Mrs. Hamon’s art collection has the same sort of curious, hodgepodge appeal. That is if you consider a collection that includes a $1 million Rouault, a somewhat lesser priced Vlaminck, and an invaluable Magritte, hodgepodge. Call it what you will, but Mrs. Hamon, whose donations to museums in Dallas and San Francisco are legion, has amassed an interesting and valuable assemblage of art at home. She and Jake started collecting art together in the 1950s when they were first married. And, of course, there are good stories behind some of them, including the Rouault, which Mrs. Hamon first saw in 1950 at a friend’s gallery.
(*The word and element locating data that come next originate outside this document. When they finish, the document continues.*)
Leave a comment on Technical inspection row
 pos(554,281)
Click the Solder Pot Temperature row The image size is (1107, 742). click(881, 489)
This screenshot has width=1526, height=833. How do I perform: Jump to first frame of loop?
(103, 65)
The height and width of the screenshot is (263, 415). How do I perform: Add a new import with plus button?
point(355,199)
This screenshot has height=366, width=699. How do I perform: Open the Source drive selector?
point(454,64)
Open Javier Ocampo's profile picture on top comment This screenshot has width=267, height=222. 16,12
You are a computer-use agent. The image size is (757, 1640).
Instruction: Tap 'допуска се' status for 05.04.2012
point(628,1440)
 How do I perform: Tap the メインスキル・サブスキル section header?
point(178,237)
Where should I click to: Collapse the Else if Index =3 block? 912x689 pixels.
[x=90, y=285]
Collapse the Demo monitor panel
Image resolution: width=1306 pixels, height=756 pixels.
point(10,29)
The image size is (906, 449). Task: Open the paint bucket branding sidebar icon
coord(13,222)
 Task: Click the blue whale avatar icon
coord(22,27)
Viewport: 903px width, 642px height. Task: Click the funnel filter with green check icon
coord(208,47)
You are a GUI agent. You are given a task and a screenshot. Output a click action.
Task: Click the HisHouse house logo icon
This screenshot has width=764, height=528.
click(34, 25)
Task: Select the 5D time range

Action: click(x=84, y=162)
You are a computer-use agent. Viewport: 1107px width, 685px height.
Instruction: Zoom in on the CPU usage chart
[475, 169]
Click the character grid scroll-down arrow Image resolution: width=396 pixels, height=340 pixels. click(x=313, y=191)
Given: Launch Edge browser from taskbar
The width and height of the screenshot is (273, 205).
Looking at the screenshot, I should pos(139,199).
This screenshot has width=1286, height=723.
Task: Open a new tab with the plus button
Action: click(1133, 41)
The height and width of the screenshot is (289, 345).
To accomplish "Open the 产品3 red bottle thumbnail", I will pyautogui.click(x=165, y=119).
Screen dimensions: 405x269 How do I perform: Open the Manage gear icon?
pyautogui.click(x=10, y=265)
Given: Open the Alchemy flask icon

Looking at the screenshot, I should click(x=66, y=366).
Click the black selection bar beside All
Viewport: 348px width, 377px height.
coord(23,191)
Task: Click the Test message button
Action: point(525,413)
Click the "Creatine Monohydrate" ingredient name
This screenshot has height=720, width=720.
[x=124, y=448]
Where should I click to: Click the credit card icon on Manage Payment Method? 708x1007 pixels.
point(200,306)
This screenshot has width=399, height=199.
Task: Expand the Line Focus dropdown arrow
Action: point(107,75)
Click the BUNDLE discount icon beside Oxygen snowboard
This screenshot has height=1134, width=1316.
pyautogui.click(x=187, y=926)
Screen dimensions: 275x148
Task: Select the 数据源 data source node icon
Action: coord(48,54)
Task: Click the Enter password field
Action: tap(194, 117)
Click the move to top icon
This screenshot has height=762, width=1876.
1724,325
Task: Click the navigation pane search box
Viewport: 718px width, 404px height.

She was too afraid to tell her husband she’d bought “some crazy modern art,” so she did it secretly, selling almost all of her shares in Pittsburgh Consolidated Coal for cash. “I had the shares before we got married, and that was my money, in case I’d ever decided to leave him, so selling it was a big deal,” she says, laughing. She eventually confessed, and he loved the painting. Mrs. Hamon’s favorite piece is the Magritte, an ethereal painting of a woman floating in the clouds, which she bought as an anniversary gift for her husband decades ago. While much of her collection bears the names of great artists, much of it also is by little-known American artists whose work she just likes. A piece by an obscure New York painter hangs in a hallway next to the Magritte and the Vlaminck.
Photographs of friends and family in Mrs. Hamon’s apartment are everywhere-stacked 10 deep on the grand pianos and covering every surface of the walls in the guest bedroom. But what sets her photographs apart from yours and mine is who’s in them. Look closely and you’ll see Mrs. Hamon with Frank Sinatra at a dinner party or Jake mingling with LBJ. These pictures are not out for show or to impress; they’re simply her friends. When asked what her favorite photograph is, she says it’s one taken a long time ago, where she’s standing close to Jake, and she’s wrapped her fox stole around his neck playfully. Nancy Hamon’s life is one well-lived, and her house reflects all of it.